*Listed records*.
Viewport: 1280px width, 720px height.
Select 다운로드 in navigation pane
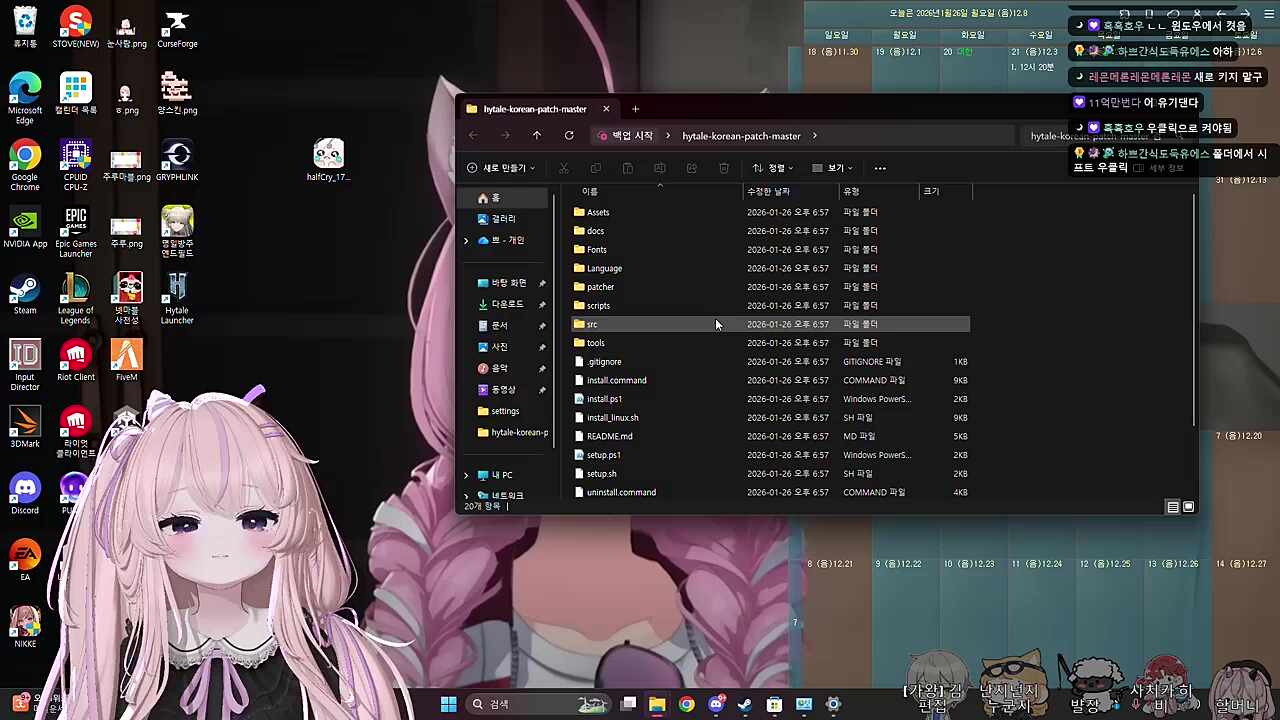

---

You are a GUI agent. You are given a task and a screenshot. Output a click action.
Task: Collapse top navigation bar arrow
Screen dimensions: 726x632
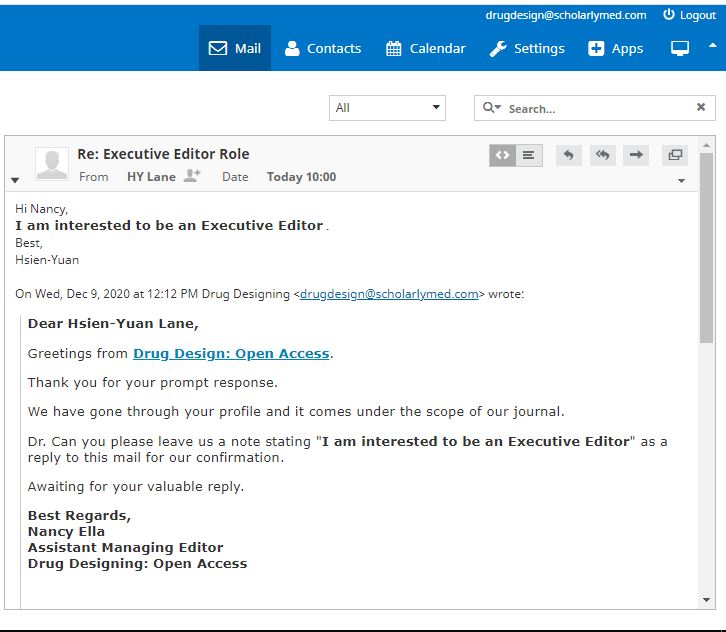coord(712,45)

* * *

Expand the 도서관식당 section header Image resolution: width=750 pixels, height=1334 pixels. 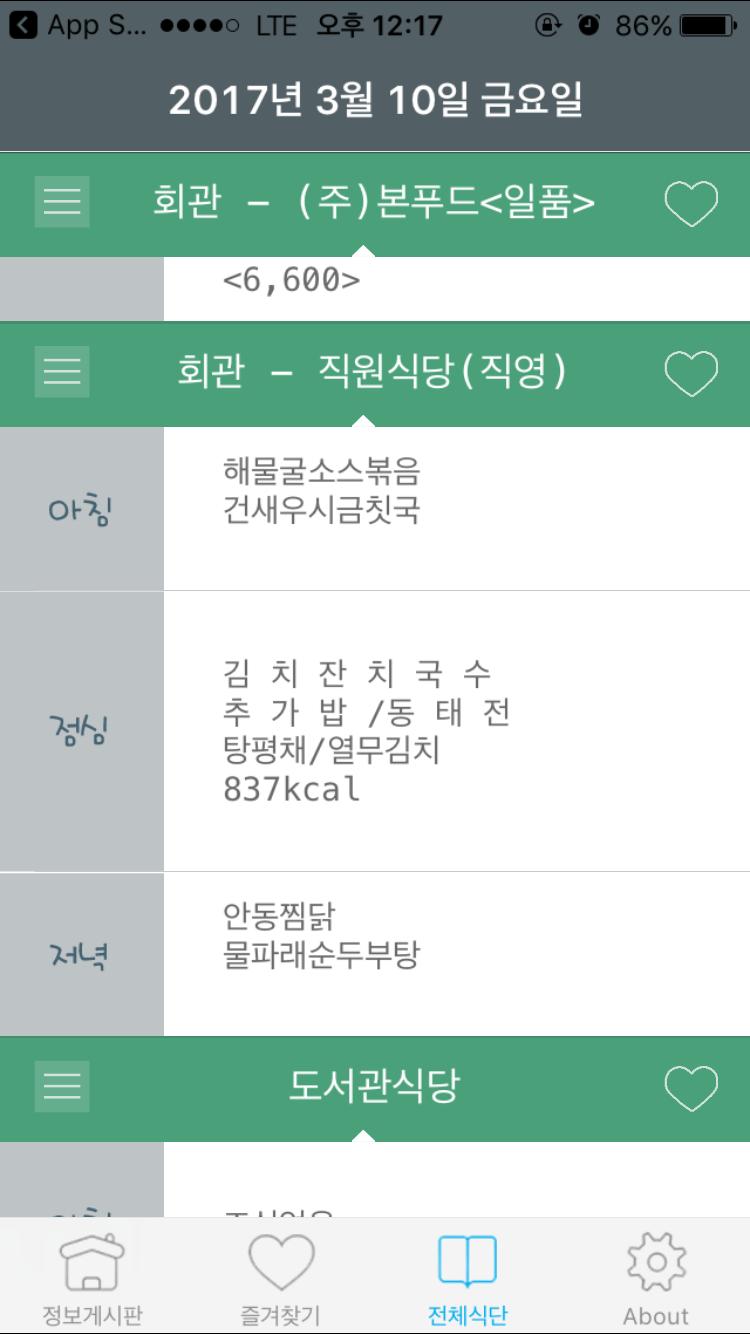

*Your objective*.
What is asked for is an exact copy of the lines above from the one containing "Viewport: 1280px width, 720px height." through the one containing "Select 다운로드 in navigation pane", and only those.

*Exercise response*.
Viewport: 1280px width, 720px height.
Select 다운로드 in navigation pane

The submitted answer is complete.